WHAT NEEDS TO BE DONE: Reproduce all records below exactly.

*** DATASET ENTRIES ***

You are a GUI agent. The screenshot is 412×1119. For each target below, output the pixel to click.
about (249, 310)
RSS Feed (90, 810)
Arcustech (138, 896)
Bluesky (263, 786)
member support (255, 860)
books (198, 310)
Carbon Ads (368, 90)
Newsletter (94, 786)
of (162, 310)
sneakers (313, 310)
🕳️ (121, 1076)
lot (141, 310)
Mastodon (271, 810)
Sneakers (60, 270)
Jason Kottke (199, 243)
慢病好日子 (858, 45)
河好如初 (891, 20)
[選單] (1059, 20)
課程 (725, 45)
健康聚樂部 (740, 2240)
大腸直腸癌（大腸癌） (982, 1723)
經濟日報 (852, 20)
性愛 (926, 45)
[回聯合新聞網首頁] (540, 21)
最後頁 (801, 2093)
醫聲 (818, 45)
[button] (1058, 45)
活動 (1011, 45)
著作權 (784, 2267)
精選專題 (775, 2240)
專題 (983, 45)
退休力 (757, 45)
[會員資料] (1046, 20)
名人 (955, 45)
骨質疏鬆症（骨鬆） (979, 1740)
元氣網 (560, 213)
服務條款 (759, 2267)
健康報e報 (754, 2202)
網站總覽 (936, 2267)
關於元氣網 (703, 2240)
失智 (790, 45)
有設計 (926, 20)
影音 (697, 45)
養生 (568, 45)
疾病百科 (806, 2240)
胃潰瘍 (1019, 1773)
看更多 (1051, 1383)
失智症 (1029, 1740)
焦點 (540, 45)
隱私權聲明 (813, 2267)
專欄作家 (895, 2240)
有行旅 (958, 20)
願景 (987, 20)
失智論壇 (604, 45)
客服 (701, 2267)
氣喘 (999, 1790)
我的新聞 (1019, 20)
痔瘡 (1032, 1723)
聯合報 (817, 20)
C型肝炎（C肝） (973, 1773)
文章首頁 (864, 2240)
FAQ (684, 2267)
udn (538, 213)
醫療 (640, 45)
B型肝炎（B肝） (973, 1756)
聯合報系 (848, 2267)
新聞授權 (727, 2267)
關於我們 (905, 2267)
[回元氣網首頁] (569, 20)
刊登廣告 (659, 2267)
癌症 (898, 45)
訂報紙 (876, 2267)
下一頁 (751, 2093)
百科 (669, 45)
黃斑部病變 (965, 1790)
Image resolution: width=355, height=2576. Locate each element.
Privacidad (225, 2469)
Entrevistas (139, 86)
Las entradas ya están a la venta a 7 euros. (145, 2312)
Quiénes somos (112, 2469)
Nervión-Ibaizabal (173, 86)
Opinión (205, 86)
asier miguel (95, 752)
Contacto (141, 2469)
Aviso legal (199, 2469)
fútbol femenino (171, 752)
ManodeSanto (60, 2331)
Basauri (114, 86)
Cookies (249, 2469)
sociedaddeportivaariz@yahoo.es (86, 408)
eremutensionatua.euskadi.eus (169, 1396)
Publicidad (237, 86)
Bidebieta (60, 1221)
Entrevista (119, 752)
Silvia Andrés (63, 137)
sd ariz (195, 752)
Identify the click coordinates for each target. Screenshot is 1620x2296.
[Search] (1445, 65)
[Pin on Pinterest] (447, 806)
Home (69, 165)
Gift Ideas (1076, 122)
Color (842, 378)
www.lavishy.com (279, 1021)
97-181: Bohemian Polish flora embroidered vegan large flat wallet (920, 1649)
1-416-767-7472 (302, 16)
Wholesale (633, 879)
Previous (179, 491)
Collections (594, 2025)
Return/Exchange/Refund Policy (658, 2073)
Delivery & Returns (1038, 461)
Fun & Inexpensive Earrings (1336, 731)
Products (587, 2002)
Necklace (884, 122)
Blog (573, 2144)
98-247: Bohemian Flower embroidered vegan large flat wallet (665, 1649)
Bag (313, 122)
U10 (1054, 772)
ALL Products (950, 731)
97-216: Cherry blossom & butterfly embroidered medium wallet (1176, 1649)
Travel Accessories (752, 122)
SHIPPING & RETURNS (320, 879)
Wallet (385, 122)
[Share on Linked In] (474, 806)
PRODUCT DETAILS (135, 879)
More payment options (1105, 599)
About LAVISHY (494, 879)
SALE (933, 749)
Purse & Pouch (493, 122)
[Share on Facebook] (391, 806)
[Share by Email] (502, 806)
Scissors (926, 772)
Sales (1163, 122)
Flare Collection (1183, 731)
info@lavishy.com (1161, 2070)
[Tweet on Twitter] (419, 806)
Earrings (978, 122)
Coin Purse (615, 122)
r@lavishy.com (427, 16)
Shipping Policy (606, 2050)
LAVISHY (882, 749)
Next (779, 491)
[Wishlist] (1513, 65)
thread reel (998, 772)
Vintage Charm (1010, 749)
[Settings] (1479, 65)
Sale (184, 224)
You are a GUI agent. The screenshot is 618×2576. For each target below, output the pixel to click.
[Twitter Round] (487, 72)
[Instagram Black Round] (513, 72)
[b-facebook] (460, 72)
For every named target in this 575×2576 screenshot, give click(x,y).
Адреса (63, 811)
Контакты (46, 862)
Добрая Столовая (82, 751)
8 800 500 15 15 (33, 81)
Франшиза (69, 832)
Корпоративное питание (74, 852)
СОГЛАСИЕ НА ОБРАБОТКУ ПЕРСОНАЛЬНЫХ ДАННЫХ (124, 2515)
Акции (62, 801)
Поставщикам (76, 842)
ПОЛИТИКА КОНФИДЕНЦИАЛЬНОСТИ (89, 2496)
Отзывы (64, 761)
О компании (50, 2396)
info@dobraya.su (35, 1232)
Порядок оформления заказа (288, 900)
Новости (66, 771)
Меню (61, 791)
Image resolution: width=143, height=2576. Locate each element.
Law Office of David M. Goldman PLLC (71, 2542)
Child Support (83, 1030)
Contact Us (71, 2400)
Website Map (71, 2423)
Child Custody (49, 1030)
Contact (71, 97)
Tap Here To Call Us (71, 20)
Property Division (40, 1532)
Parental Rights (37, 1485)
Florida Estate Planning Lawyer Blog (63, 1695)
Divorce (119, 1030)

***

ANSWER TO THE EXERCISE:
You are a GUI agent. The screenshot is 412×1119. For each target below, output the pixel to click.
about (249, 310)
RSS Feed (90, 810)
Arcustech (138, 896)
Bluesky (263, 786)
member support (255, 860)
books (198, 310)
Carbon Ads (368, 90)
Newsletter (94, 786)
of (162, 310)
sneakers (313, 310)
🕳️ (121, 1076)
lot (141, 310)
Mastodon (271, 810)
Sneakers (60, 270)
Jason Kottke (199, 243)
慢病好日子 (858, 45)
河好如初 (891, 20)
[選單] (1059, 20)
課程 (725, 45)
健康聚樂部 (740, 2240)
大腸直腸癌（大腸癌） (982, 1723)
經濟日報 (852, 20)
性愛 (926, 45)
[回聯合新聞網首頁] (540, 21)
最後頁 (801, 2093)
醫聲 (818, 45)
[button] (1058, 45)
活動 (1011, 45)
著作權 (784, 2267)
精選專題 (775, 2240)
專題 (983, 45)
退休力 (757, 45)
[會員資料] (1046, 20)
名人 (955, 45)
骨質疏鬆症（骨鬆） (979, 1740)
元氣網 (560, 213)
服務條款 (759, 2267)
健康報e報 (754, 2202)
網站總覽 (936, 2267)
關於元氣網 (703, 2240)
失智 (790, 45)
有設計 (926, 20)
影音 (697, 45)
養生 (568, 45)
疾病百科 (806, 2240)
胃潰瘍 (1019, 1773)
看更多 (1051, 1383)
失智症 (1029, 1740)
焦點 (540, 45)
隱私權聲明 (813, 2267)
專欄作家 (895, 2240)
有行旅 (958, 20)
願景 (987, 20)
失智論壇 (604, 45)
客服 (701, 2267)
氣喘 (999, 1790)
我的新聞 (1019, 20)
痔瘡 (1032, 1723)
聯合報 (817, 20)
C型肝炎（C肝） (973, 1773)
文章首頁 (864, 2240)
FAQ (684, 2267)
udn (538, 213)
醫療 (640, 45)
B型肝炎（B肝） (973, 1756)
聯合報系 (848, 2267)
新聞授權 (727, 2267)
關於我們 (905, 2267)
[回元氣網首頁] (569, 20)
刊登廣告 (659, 2267)
癌症 (898, 45)
訂報紙 (876, 2267)
下一頁 (751, 2093)
百科 (669, 45)
黃斑部病變 (965, 1790)
Image resolution: width=355, height=2576. Locate each element.
Privacidad (225, 2469)
Entrevistas (139, 86)
Las entradas ya están a la venta a 7 euros. (145, 2312)
Quiénes somos (112, 2469)
Nervión-Ibaizabal (173, 86)
Opinión (205, 86)
asier miguel (95, 752)
Contacto (141, 2469)
Aviso legal (199, 2469)
fútbol femenino (171, 752)
ManodeSanto (60, 2331)
Basauri (114, 86)
Cookies (249, 2469)
sociedaddeportivaariz@yahoo.es (86, 408)
eremutensionatua.euskadi.eus (169, 1396)
Publicidad (237, 86)
Bidebieta (60, 1221)
Entrevista (119, 752)
Silvia Andrés (63, 137)
sd ariz (195, 752)
Identify the click coordinates for each target. Screenshot is 1620x2296.
[Search] (1445, 65)
[Pin on Pinterest] (447, 806)
Home (69, 165)
Gift Ideas (1076, 122)
Color (842, 378)
www.lavishy.com (279, 1021)
97-181: Bohemian Polish flora embroidered vegan large flat wallet (920, 1649)
1-416-767-7472 (302, 16)
Wholesale (633, 879)
Previous (179, 491)
Collections (594, 2025)
Return/Exchange/Refund Policy (658, 2073)
Delivery & Returns (1038, 461)
Fun & Inexpensive Earrings (1336, 731)
Products (587, 2002)
Necklace (884, 122)
Blog (573, 2144)
98-247: Bohemian Flower embroidered vegan large flat wallet (665, 1649)
Bag (313, 122)
U10 (1054, 772)
ALL Products (950, 731)
97-216: Cherry blossom & butterfly embroidered medium wallet (1176, 1649)
Travel Accessories (752, 122)
SHIPPING & RETURNS (320, 879)
Wallet (385, 122)
[Share on Linked In] (474, 806)
PRODUCT DETAILS (135, 879)
More payment options (1105, 599)
About LAVISHY (494, 879)
SALE (933, 749)
Purse & Pouch (493, 122)
[Share on Facebook] (391, 806)
[Share by Email] (502, 806)
Scissors (926, 772)
Sales (1163, 122)
Flare Collection (1183, 731)
info@lavishy.com (1161, 2070)
[Tweet on Twitter] (419, 806)
Earrings (978, 122)
Coin Purse (615, 122)
r@lavishy.com (427, 16)
Shipping Policy (606, 2050)
LAVISHY (882, 749)
Next (779, 491)
[Wishlist] (1513, 65)
thread reel (998, 772)
Vintage Charm (1010, 749)
[Settings] (1479, 65)
Sale (184, 224)
You are a GUI agent. The screenshot is 618×2576. For each target below, output the pixel to click.
[Twitter Round] (487, 72)
[Instagram Black Round] (513, 72)
[b-facebook] (460, 72)
For every named target in this 575×2576 screenshot, give click(x,y).
Адреса (63, 811)
Контакты (46, 862)
Добрая Столовая (82, 751)
8 800 500 15 15 (33, 81)
Франшиза (69, 832)
Корпоративное питание (74, 852)
СОГЛАСИЕ НА ОБРАБОТКУ ПЕРСОНАЛЬНЫХ ДАННЫХ (124, 2515)
Акции (62, 801)
Поставщикам (76, 842)
ПОЛИТИКА КОНФИДЕНЦИАЛЬНОСТИ (89, 2496)
Отзывы (64, 761)
О компании (50, 2396)
info@dobraya.su (35, 1232)
Порядок оформления заказа (288, 900)
Новости (66, 771)
Меню (61, 791)
Image resolution: width=143, height=2576. Locate each element.
Law Office of David M. Goldman PLLC (71, 2542)
Child Support (83, 1030)
Contact Us (71, 2400)
Website Map (71, 2423)
Child Custody (49, 1030)
Contact (71, 97)
Tap Here To Call Us (71, 20)
Property Division (40, 1532)
Parental Rights (37, 1485)
Florida Estate Planning Lawyer Blog (63, 1695)
Divorce (119, 1030)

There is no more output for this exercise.